TITLE:
Critique of Williams’ Opposition to Evolutionary Progress: An Argument for Evolutionary Progress from an Individual Life History Perspective
AUTHORS:
Xinyu Zou, Jianhui Li
KEYWORDS:
Evolutionary Progress, George C. Williams, Selective Effect Theory, Natural Selection, Life Histories of Individuals
JOURNAL NAME:
Open Journal of Philosophy,
Vol.16 No.2,
May
19,
2026
ABSTRACT: George C. Williams put forward a famous critique of evolutionary progress in 1966. As the theories supporting evolutionary progress have gradually developed, most of Williams’ viewpoints had been well responded to. For example, evolutionary progress can be discussed from a non-anthropocentric stance.
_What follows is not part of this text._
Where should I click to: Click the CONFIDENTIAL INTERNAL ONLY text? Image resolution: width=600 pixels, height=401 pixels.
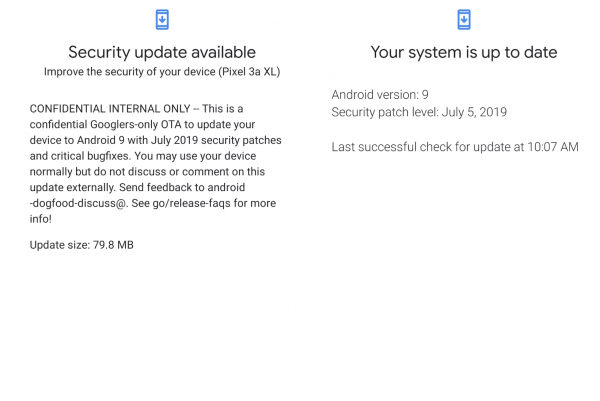pyautogui.click(x=110, y=109)
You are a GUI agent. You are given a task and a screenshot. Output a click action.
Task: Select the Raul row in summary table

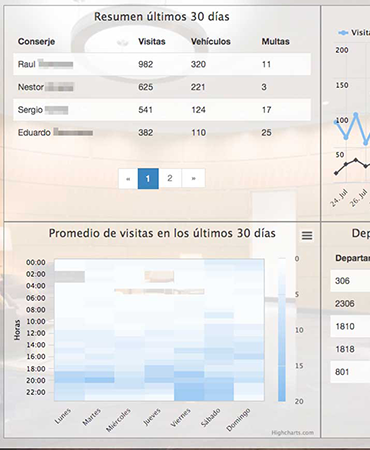point(162,64)
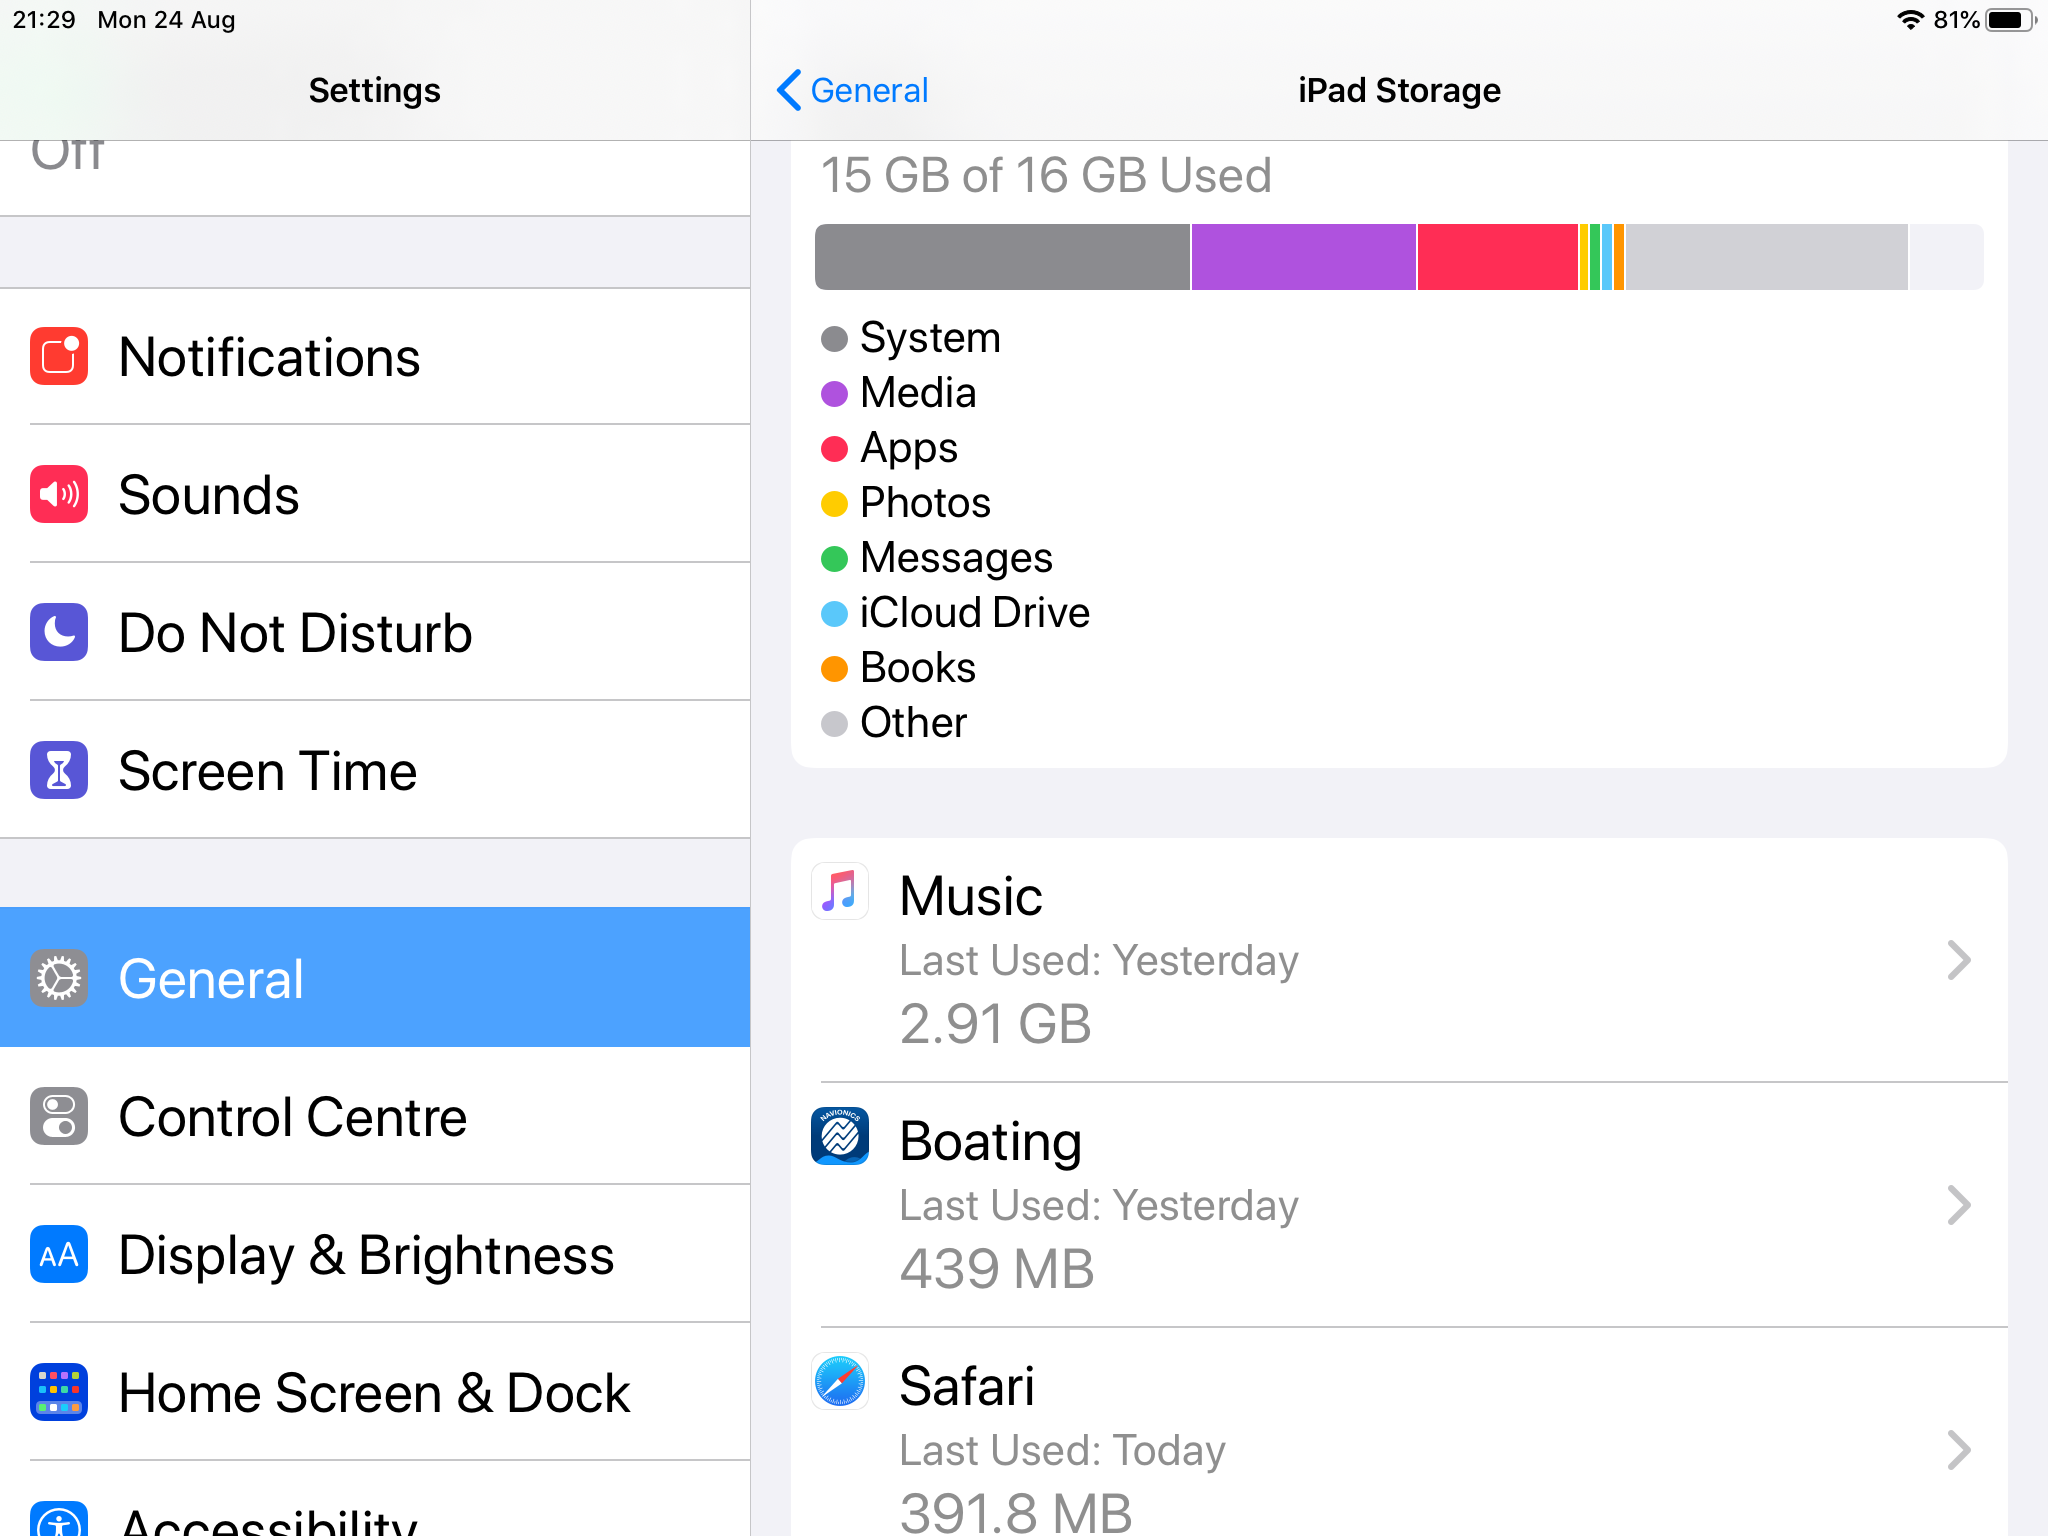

However, there is still one argument in Williams’ critique remaining unanswered: when specialization is used as the standard for evolutionary progress, specialization often manifests in an improvement in one adaptation accompanied by a decline in another. This characteristic makes it impossible for specialization to support cumulative progress. This paper argues that the core point of Williams’ critique is that relying solely on the traditional population-level framework, there is no clear and feasible method to measure the positive and negative impacts brought about by functional improvement. Based on Howard’s Selective Effect Theory, this paper constructs two idealized models: First, a single selective pressure model establishes the ontological reality of evolutionary progress, thereby countering Williams’ claim that evolutionary progress lacks any empirical support; Second, by incorporating individual life history event frequencies into a multiple selective pressure model, we demonstrate that the benefits and costs of a given functional improvement can be quantitatively integrated. This approach ultimately resolves the challenge of identifying evolutionary progress amid concurrent adaptation enhancement and decline. This paper argues that based solely on the SE theory, we can only retrospectively identify progress. Only when we additionally have information about whether the environment has changed can we achieve a certain degree of rough prediction of evolutionary trends.